##### TEXTO DE ESTUDIO
Alberto Flores Galindo (1949-1990) murió demasiado temprano: a comienzos de una década que para el Perú fue infame, apenas iniciados sus cuarenta años. Paradójicamente, de un cáncer al cerebro, precisamente ese órgano del cuerpo que sabía utilizar de manera destacada, sobre todo, para plantearse soluciones creativas y para tercamente “reencontrar la dimensión utópica”. ¿Por qué Flores Galindo fue un historiador e intelectual de izquierda tan importante? En primer lugar: porque era un investigador muy solvente, preciso, y sobre todo, creativo que supo mirar más allá de los documentos, ser ambicioso, y mantener sus investigaciones aunque parecieran desmesuradas. En segundo lugar: porque asumió, junto con otros de su generación, la necesidad de un compromiso político pleno e, incluso, con errores y arrepentimientos, una militancia activa.
##########
##### INFORMACIÓN PROPORCIONADA
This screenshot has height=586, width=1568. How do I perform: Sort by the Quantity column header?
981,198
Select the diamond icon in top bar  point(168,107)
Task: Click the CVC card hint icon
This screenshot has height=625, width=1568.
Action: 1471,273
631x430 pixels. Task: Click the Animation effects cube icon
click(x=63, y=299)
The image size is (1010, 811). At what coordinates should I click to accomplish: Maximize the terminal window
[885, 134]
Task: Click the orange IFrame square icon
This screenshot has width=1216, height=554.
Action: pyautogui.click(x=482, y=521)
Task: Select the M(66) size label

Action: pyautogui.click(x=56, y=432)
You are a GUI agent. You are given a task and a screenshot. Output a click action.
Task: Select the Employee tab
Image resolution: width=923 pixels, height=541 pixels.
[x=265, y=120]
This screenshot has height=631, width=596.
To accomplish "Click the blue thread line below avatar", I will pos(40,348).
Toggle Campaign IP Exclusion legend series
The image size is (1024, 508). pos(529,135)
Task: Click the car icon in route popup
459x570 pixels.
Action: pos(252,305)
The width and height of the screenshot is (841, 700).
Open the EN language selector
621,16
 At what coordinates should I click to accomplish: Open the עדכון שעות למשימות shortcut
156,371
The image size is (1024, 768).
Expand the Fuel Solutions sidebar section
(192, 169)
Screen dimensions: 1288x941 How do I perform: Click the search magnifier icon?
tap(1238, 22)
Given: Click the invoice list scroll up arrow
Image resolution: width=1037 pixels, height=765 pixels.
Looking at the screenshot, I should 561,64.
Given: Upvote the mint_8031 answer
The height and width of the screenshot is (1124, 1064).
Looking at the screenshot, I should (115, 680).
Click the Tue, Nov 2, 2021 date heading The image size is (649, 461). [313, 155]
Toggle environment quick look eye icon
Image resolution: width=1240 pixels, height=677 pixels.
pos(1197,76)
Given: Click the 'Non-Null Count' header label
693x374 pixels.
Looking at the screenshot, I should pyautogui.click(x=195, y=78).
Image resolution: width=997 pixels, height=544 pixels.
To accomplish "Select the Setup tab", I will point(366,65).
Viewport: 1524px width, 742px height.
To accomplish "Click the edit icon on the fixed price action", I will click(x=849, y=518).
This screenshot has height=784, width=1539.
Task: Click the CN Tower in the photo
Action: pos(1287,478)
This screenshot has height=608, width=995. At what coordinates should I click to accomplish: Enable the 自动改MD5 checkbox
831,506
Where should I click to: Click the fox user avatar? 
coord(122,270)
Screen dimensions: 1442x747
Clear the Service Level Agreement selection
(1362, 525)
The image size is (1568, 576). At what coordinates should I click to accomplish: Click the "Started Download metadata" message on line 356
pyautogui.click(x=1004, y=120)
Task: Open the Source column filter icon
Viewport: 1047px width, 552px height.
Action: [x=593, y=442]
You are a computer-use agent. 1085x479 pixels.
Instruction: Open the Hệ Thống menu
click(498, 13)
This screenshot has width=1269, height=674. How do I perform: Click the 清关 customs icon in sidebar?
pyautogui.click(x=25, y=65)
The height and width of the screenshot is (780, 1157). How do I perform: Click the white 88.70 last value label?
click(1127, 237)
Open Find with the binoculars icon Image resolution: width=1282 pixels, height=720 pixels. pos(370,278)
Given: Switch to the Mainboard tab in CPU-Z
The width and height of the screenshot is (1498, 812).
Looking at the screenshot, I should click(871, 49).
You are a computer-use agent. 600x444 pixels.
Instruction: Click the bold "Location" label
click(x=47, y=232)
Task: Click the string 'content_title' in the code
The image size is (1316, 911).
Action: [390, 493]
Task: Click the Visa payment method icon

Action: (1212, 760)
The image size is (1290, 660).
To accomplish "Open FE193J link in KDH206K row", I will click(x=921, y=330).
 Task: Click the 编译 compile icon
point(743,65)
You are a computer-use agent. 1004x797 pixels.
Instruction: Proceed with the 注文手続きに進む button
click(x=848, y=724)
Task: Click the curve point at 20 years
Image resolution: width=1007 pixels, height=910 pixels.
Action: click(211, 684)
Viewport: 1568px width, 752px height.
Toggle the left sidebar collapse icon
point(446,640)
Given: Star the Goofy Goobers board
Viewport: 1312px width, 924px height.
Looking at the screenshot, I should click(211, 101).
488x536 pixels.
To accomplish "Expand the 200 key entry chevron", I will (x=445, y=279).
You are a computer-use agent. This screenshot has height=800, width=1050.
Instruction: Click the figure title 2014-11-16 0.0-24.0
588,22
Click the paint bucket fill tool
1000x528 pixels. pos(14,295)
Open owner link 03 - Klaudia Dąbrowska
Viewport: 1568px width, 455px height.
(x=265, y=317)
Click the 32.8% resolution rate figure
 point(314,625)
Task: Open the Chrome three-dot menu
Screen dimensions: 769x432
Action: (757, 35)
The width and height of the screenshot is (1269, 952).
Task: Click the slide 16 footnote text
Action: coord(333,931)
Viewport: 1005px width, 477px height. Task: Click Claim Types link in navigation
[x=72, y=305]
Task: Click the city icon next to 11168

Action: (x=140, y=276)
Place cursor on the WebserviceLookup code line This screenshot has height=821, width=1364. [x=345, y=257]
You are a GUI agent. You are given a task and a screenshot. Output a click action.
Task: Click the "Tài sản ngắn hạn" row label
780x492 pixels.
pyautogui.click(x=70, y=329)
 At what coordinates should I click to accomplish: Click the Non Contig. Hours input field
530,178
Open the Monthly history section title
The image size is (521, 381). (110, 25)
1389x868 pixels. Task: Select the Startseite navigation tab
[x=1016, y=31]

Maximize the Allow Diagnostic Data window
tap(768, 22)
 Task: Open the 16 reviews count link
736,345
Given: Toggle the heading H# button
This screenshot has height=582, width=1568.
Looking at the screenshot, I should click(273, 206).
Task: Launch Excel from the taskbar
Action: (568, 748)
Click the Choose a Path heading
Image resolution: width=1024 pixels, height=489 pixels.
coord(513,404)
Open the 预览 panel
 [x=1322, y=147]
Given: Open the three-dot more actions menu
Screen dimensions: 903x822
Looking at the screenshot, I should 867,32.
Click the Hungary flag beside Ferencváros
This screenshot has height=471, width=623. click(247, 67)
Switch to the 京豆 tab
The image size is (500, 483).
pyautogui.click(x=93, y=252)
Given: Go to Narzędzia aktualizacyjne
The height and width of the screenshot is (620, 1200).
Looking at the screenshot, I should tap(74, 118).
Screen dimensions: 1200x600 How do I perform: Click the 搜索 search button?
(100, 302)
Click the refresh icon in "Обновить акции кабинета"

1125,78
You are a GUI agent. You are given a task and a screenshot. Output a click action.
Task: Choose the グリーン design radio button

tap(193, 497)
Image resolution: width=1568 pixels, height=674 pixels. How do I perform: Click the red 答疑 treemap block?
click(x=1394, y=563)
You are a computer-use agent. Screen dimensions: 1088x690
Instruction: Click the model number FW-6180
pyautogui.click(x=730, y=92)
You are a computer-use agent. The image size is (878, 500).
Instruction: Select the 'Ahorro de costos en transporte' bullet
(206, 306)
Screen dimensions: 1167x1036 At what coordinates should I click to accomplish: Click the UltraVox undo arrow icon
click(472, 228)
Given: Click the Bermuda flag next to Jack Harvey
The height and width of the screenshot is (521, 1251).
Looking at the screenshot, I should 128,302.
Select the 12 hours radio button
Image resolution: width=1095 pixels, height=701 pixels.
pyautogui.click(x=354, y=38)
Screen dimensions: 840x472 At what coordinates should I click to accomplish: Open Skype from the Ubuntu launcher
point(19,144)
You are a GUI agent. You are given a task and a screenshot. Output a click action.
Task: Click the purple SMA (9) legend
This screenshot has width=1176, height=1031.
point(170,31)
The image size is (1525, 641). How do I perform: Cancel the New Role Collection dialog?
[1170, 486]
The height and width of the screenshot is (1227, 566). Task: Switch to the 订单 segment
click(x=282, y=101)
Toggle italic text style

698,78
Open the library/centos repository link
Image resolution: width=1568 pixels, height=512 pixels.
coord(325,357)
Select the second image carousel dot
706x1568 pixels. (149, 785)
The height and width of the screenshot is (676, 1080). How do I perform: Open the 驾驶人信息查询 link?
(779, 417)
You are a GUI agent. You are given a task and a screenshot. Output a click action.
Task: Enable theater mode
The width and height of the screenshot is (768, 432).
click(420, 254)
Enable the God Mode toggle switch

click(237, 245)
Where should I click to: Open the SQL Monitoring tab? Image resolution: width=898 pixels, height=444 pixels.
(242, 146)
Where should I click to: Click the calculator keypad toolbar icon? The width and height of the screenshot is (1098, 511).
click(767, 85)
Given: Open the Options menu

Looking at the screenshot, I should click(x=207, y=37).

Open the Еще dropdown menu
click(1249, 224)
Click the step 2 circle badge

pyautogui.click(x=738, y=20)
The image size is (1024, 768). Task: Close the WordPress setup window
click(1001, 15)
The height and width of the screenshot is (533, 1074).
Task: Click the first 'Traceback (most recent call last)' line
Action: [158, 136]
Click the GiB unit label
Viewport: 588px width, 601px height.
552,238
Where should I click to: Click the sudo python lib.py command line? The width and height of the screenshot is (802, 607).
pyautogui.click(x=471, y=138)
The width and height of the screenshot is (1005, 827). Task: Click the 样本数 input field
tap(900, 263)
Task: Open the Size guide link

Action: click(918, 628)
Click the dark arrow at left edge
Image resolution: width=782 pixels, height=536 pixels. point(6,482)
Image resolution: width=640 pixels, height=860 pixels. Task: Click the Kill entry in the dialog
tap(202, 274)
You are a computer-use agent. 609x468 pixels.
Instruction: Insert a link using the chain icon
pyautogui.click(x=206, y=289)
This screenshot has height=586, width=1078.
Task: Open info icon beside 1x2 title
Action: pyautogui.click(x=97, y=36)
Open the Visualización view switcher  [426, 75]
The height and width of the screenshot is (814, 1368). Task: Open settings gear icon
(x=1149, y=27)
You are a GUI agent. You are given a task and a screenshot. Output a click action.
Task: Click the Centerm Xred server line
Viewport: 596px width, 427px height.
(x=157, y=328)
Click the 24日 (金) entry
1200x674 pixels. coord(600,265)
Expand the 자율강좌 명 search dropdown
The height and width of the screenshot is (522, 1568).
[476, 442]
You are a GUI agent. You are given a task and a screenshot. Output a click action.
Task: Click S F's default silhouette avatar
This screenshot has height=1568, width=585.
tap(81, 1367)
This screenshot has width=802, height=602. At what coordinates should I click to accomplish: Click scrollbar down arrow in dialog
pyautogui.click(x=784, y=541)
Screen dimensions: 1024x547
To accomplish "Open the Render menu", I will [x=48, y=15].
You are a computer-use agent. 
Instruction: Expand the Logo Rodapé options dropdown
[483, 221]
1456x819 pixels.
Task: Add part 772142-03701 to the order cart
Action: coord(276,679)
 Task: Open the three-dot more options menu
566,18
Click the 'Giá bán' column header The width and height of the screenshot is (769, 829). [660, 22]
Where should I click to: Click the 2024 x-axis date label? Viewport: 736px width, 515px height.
##########
TUS TAREAS:
(A) Según el texto sobre Alberto Flores Galindo, ¿de qué enfermedad murió el historiador?
(B) Prosigue el texto sobre Alberto Flores Galindo a partir de su última oración.
Las filas no hacen falta para resolver nada de lo que se pide.

TAREAS RESUELTAS:
(A) De un cáncer al cerebro.

(B)
Si, como dice Cecilia Rivera, su viuda, en el prólogo de las Cartas de Francia, “Tito” decidió en París dejar una militancia esquemática por la opción amplia del conocimiento; en su última carta, aquella escrita desde su enfermedad pero con la lucidez que dan las alas de la muerte, pudo insistir para que las nuevas generaciones, a partir de inesperadas formas de militancia, renueven el socialismo y el pensamiento de izquierda con capacidades diferenciales, heterogéneas, inéditas, creativas e imaginativas: “Hemos sido una intelectualidad muy numerosa, pero a la vez poco creativa. Incapaces de dar a nuestro propio país la posibilidad de un marxismo nuevo. Intelectuales y políticos ignoran el pasado, la historia, lo que han sido. Demasiado modernos. Incapaces de elaborar un proyecto. Insisto que mientras en muchos otros países latinoamericanos el socialismo ha sido destruido, aquí sigue vigente. Todavía. A pesar de estar arrinconado…”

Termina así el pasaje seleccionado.